Foreigners lending a helping hand to shuck cocoa in a small farm located in Matastal (south of Puriscal) Costa Rica. Photo by Rico, QCostarica
Foreigners lending a helping hand to shuck cocoa in a small farm located in Matastal (south of Puriscal) Costa Rica. Photo by Rico

(QCOSTARICA) In order to take advantage of the growing global demand for cocoa (cacao in Spanish) and fine chocolates, in the last three years the number of hectares dedicated to the cultivation of cocoa in the country went from 3169 to 4000.
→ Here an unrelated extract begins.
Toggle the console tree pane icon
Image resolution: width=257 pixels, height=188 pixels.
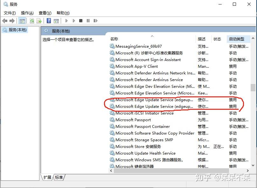[x=22, y=21]
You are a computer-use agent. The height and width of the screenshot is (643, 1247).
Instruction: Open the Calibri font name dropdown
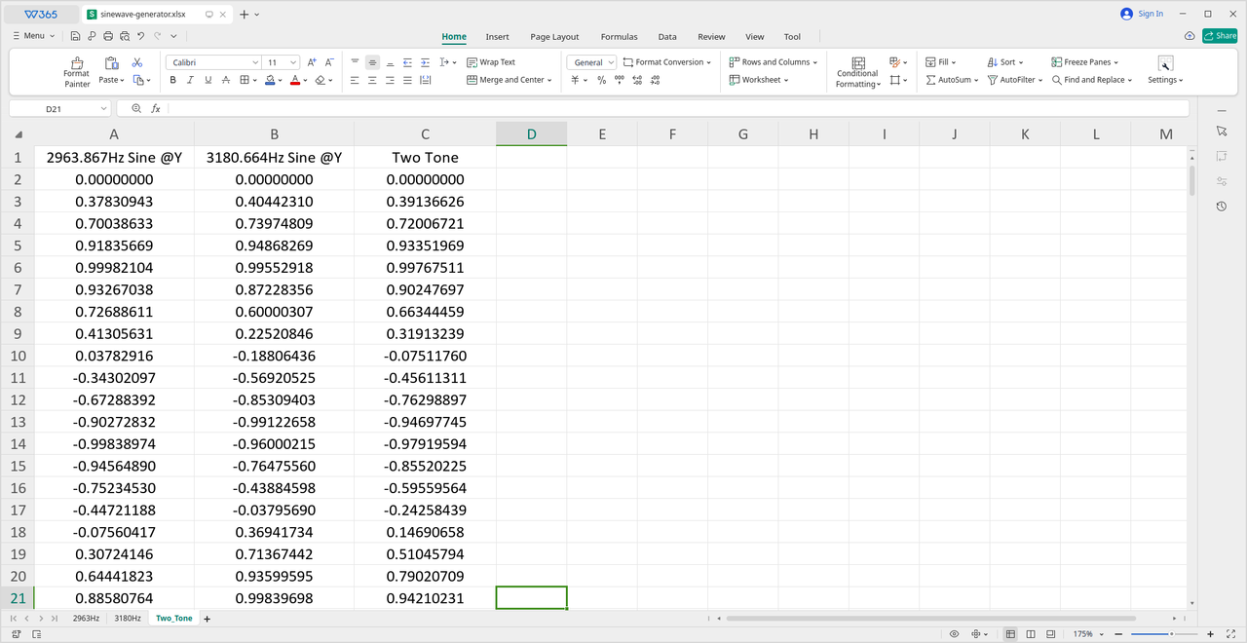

Supporting efforts to obtain a high-quality grain, local producers are increasing acreage and diversifying final products, in order to export cocoa not only in its whole grain or chopped format, but also products such as chocolate, cocoa butter, liqueurs and other things.

Oscar Brenes, manager of the National Cocoa Program at the Ministry of Agriculture and Livestock (MAG), told Nacion.com that “… during the last three years there has been a revival in the cultivation of this fruit thanks to more consumers being interested in a product with the qualities that we have in the country. ”

Foreigners lending a helping hand to shuck cocoa in a small farm located in Matastal (south of Puriscal) Costa Rica. Photo by Rico, QCostarica
Cocoa small farm located in Matastal (south of Puriscal) Costa Rica. Photo by Rico

Figures from the Business Intelligence unit at CentralAmericaData com indicate that in 2013 the country exported 1962 tons, with a value of $7,845,319, in comparison, in 2015 the value of exports amounted to $10,185,865, with a total of 2,923 tons.

“… Increased demand for higher quality cocoa is also being felt by producers and traders of cocoa and its derivatives. Such are the cases of Nahua, Finca La Anita and Sibú Chocolates. ‘There is a preference worldwide for the finest products, if consumers want more fine chocolates or cocoa there is an opportunity. Cocoa from Costa Rica has unique notes, for example, Upala has notes of caramel but it also has advantages because of social and environmental aspects’, said Juan Pablo Buchert, owner of Nahua. ”

Among the main target markets for exports of this grain produced in Costa Rica are the Netherlands (31%), Panama (28%), Honduras (20%), Germany (8%), and Japan and the US (5% each).